━━━━━ Given records
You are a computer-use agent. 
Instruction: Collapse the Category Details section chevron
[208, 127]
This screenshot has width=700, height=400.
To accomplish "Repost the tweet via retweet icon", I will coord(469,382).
━━━━━━━━━━
→ **Work order**: The response should contain only a verbatim copy of the lines from the line with "This screenshot has width=700, height=400." to the final line of the records.

→ **Output of the exercise**:
This screenshot has width=700, height=400.
To accomplish "Repost the tweet via retweet icon", I will coord(469,382).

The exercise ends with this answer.